PROBLEM DETAILS → Report every line of the items below that contains the word "thumbnail", matching case exactly. Copy each such line in full.

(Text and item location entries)
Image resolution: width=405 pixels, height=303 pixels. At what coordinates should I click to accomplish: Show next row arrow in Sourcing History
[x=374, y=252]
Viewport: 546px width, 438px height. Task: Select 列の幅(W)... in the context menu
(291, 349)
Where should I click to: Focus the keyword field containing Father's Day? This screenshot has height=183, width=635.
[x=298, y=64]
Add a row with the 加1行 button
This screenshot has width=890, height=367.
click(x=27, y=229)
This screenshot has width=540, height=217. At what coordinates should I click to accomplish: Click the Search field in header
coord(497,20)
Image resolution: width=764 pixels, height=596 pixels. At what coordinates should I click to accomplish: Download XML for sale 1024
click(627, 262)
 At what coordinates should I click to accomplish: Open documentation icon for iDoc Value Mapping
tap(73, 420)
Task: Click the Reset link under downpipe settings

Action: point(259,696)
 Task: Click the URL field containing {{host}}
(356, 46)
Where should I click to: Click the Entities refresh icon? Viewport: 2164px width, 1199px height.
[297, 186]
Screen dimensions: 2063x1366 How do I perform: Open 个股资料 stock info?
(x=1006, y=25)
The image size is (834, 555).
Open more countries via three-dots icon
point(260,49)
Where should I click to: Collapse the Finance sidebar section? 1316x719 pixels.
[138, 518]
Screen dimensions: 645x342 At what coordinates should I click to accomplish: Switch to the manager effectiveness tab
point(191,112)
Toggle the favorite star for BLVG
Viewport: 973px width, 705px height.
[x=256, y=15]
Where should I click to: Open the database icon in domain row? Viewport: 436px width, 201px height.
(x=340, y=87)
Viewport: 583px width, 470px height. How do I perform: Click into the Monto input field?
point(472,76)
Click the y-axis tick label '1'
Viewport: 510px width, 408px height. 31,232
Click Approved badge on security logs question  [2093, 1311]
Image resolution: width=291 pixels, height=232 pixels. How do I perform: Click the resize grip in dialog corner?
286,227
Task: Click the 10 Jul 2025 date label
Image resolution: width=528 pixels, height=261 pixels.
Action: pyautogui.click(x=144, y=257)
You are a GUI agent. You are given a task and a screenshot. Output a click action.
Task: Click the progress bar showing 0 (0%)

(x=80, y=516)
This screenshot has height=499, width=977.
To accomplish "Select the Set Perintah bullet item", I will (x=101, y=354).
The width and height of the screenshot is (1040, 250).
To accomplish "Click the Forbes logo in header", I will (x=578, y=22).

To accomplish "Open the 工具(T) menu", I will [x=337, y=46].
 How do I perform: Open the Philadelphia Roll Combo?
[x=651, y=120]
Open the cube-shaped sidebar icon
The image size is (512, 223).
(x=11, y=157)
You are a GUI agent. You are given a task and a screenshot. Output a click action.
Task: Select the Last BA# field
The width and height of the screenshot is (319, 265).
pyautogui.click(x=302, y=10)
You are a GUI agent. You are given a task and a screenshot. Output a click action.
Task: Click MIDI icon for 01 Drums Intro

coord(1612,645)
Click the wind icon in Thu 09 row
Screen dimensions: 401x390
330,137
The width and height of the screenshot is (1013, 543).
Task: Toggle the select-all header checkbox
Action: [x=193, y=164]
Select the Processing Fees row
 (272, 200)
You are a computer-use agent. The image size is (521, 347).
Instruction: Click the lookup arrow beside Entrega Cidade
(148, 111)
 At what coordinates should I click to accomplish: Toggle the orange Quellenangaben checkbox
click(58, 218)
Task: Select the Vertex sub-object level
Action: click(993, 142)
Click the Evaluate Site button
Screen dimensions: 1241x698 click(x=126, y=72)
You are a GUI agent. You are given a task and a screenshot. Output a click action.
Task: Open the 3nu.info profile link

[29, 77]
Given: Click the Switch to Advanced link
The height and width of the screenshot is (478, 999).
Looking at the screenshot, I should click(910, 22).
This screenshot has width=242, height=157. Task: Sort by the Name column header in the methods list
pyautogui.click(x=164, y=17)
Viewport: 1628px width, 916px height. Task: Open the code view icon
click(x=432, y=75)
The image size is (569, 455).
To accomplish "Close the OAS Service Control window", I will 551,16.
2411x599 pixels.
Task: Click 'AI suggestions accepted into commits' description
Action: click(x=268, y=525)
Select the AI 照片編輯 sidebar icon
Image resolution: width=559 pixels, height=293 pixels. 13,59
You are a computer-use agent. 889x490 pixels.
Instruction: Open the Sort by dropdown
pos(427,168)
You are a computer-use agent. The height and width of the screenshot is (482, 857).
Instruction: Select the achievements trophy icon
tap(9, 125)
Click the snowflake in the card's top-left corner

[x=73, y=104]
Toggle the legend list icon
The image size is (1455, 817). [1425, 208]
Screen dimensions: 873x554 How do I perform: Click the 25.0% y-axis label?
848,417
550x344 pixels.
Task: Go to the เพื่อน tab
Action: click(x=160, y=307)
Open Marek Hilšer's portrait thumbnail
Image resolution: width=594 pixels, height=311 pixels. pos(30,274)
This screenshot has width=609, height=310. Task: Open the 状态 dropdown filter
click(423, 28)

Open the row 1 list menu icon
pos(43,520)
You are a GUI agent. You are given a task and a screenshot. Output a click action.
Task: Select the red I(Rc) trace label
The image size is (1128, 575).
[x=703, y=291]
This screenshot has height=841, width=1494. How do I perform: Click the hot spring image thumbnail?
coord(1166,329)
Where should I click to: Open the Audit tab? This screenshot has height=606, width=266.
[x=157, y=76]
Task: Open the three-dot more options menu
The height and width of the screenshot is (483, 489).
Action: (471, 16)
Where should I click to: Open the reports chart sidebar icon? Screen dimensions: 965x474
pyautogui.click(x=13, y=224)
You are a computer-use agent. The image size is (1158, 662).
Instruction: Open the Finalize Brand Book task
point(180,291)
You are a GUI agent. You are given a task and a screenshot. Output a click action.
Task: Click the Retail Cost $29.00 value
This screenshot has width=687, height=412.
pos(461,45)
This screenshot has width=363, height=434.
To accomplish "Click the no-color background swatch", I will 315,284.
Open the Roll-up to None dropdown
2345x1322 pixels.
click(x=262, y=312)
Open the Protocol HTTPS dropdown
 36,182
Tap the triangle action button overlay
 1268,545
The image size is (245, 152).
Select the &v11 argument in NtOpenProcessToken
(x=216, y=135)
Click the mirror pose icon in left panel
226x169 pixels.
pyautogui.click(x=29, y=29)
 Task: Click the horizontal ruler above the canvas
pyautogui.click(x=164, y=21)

RESULT OF THE EXERCISE →
Open Marek Hilšer's portrait thumbnail
This screenshot has height=841, width=1494. How do I perform: Click the hot spring image thumbnail?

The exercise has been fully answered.